At any rate, Nick was resistant to any kind of psychiatric help, including therapy and pills. Yet his depression led to weeks in hospital; after much consternation, he consented to an ECT treatment to shock him out of his funk. It seemed to help … for a couple of weeks. Then he returned to his moody vacillations.
Nick still sought solace in traveling and dropping in on friends. In March ’74, he showed up at Sophia Ryde’s house and, with no forewarning, asked her to marry him. She was taken aback: They had known each other for six years and spent untold hours together, but they’d never been an item. (She later called herself Nick’s “best (girl) friend.”)
“I was so surprised that all I could say was ‘I’ll think about it,’ which in hindsight was stupid and insensitive,” Sophia reflected not long before her death. “I should have just said ‘No’ straight away.” They talked of meeting again … but she ended up backing out.
After encouragement from Joe Boyd, Nick sought to record more songs, with thoughts for an album. He trekked to Wood’s studio in early July ’74 to lay down what are called his “Final Four” recordings — a fifth track, “Tow the Line,” was rediscovered two decades later. Drake thought the demos were rough and unfinished … but they were a start.
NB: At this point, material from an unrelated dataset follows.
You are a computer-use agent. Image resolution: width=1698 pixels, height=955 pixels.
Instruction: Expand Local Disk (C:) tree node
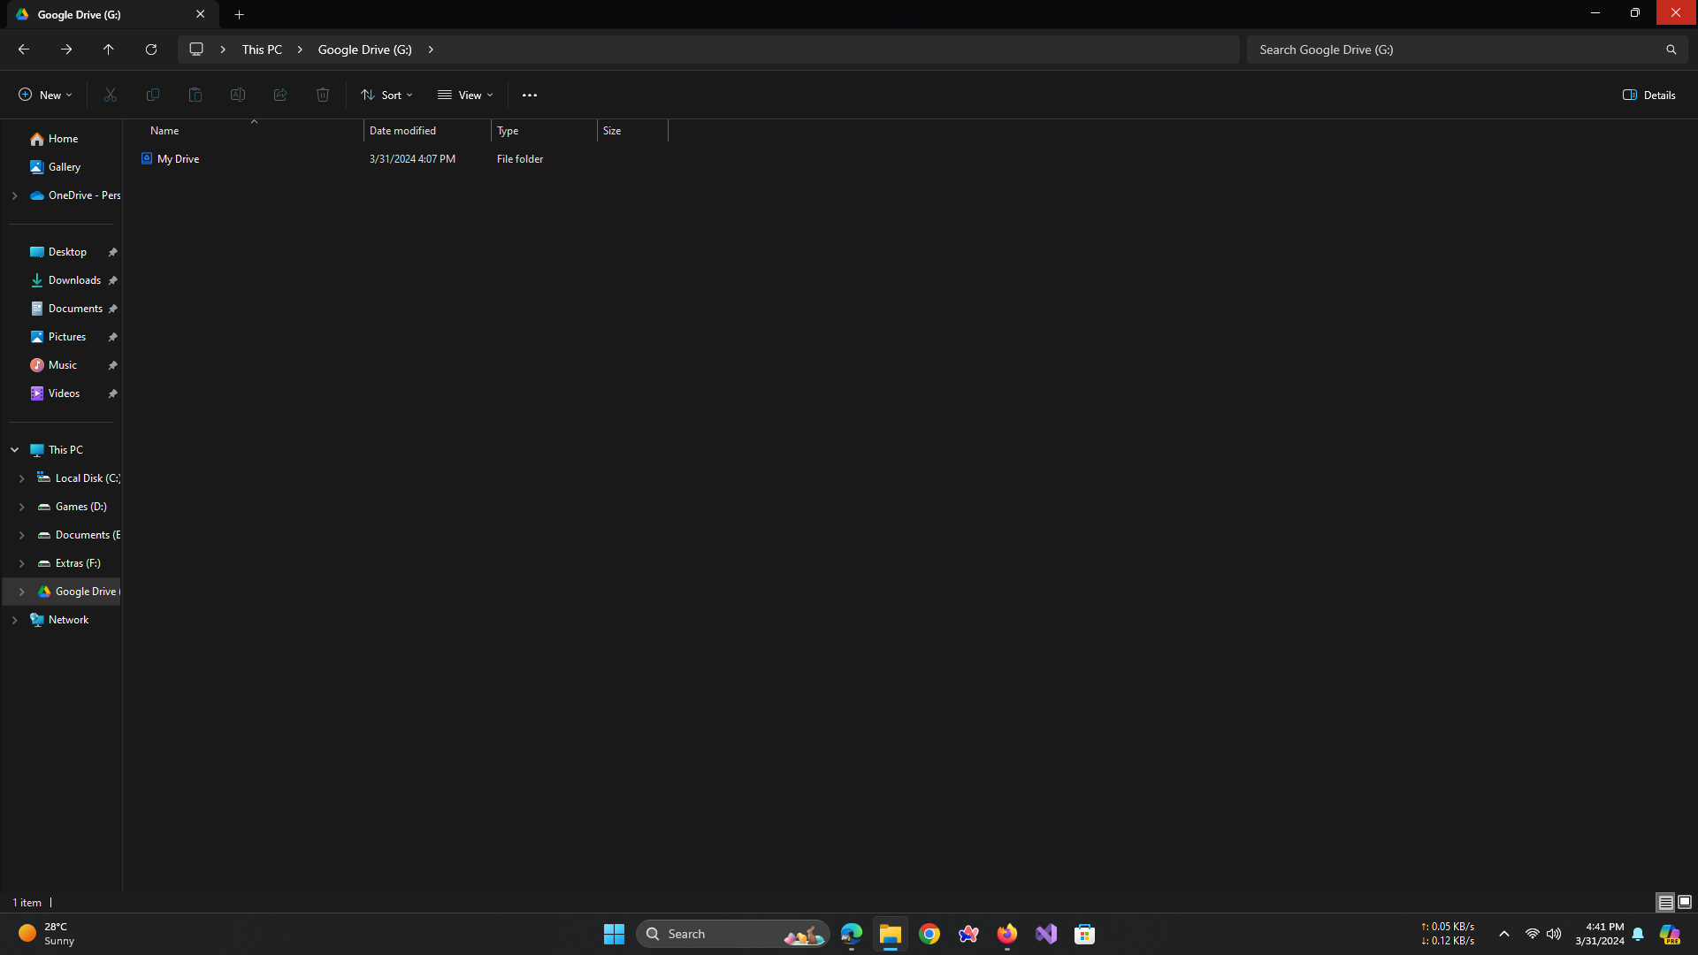tap(22, 478)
The searching “Voices” expressed Nick’s dismay at his confusion; the bluesy “Black-Eyed Dog” laid his mental anguish bare.
Nick continued to vacillate between moods, but his family noted that there was a bright patch in his final weeks. A gregarious older childhood pal, Guy Norton, showed up, traveled with Nick to Paris, and offered him a place in London, where Guy lived with his wife Noel. Nick seemed charged by the trip … but, upon returning to his parents’ house, acted despondent again. Guy did spend the Sunday afternoon with Nick before his death.
It happened early Monday, November 25, 1974. The one clear thing about Nick’s overdose is that it was self-administered. No autopsy was done, but later, at an inquest, a coroner ruled the death a suicide based on an empty pill bottle of Tryptizol, a prescribed anti-depressant. But questions about timing of doses, the possible cocktail effect of two other prescribed drugs — and Nick’s own impulsiveness — raise doubts about his intent that morning. He was found sprawled on his bed by the Drakes’ beloved housekeeper.
There was no sign of foul play nor a suicide note. A few weeks later, Molly Drake did find an un-mailed, sealed letter from Nick to Sophia Ryde. “Dear Sophia, I’m really sorry to have taken up so much of your time,” it read, “thinking there might be something in it. But I was wrong.”
Sophia attended Nick’s memorial, a somber gathering of about 50 friends and family, several of whom remarked that they’d never met one another.
Afterward, Molly sent the sealed letter to Sophia, who responded with gratitude. “The more I think, the more I accept what has happened as being the best for him in many ways,” Sophia wrote. “Nick really was a very special person.”
Shortly before her own death in 1993 at age 77, Molly Drake expressed a sense of closure about her son: “It’s wonderful to know that Nick is not really dead because with people listening to his music, he lives on.”